Editorial from the December 2013 issue of the Socialist Standard
The word revolution means different things to different people. There’s the Glorious Revolution of 1688, the Industrial Revolution, the French Revolution, the Russian Revolution. It is even used by advertisers to give an impression of something new and different. This is a clue to its use in society, history and politics – to describe the complete replacement of the previously existing system. There is also the implication that this occurs fairly rapidly; otherwise it’s evolution.
Some people, influenced by the perception of the French Revolution cultivated by those who didn’t and don’t like it, associate the word with violence. A social or political revolution can involve violence and many have. A revolution certainly involves force – this has to be the lever bringing about the change – as the beneficiaries of the old system have to be forced to give up their power and privileges, but this can take other forms than outright violence. It can take the form of mass popular pressure or of the use of the ‘legitimate’ force of the state machine.
When Russell Brand called, in his interview with Jeremy Paxman, for a revolution he clearly meant it in the sense of getting completely rid of the present system of elite rule and neglect of people’s needs.
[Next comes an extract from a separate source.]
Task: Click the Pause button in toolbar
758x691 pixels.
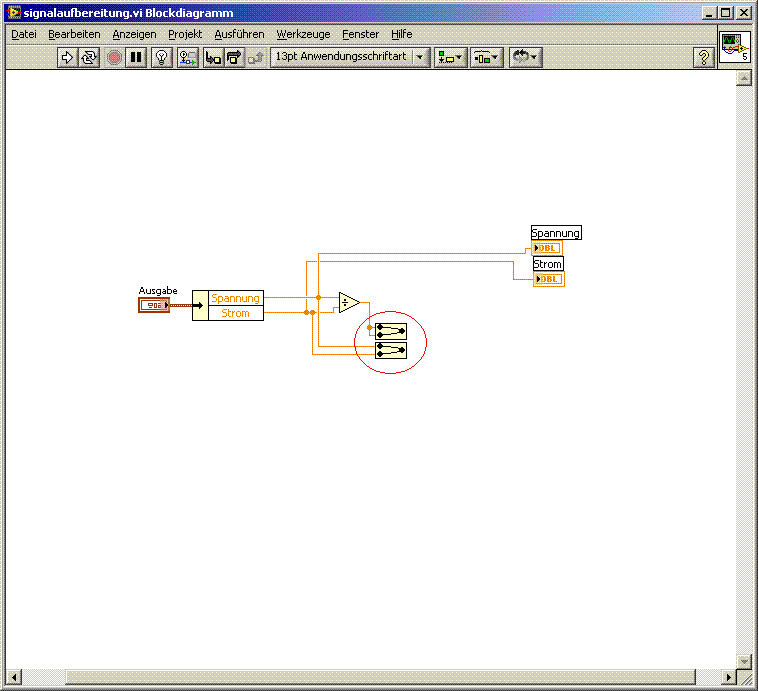Action: (136, 58)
Some interpreted him as calling for a repeat of the riots and looting of the summer of 2011 on a wider scale, but he himself later insisted that the revolution he envisaged should be non-violent.
The socialist of the Victorian era, William Morris, opens his pamphlet How We Live and How We Might Live with these words:
‘The word Revolution, which we Socialists are so often forced to use, has a terrible sound in most people's ears, even when we have explained to them that it does not necessarily mean a change accompanied by riot and all kinds of violence, and cannot mean a change made mechanically and in the teeth of opinion by a group of men who have somehow managed to seize on the executive power for the moment.’
Socialists, he went on, mean by it ‘a change in the basis of society’.
This is the sense in which we too have always used the word. The revolution we envisage is a change in the basis of society from the present minority class ownership of the means of production to their common ownership and democratic control by all the people in their own interest.
We wholeheartedly endorse Morris’s view that this change cannot be ‘made mechanically and in the teeth of opinion by a group of men who have somehow managed to seize the executive power for the moment’, as some 19th and 20th century self-styled revolutionaries have maintained.
For us, the social revolution from capitalism to socialism has to be carried out democratically, both in the sense of having majority support and in the sense of employing democratic means. This latter means organising without leaders. In the developed capitalist parts of the world this democratic self-organisation can – and we say should – also involve organising to win control of political power via the ballot box and parliament. In other words, forming a political party to challenge those Brand said he has (rightly) never voted for and never would. We shouldn’t let them have a clear run or allow them to claim to be the’ legitimately elected representatives of the people’.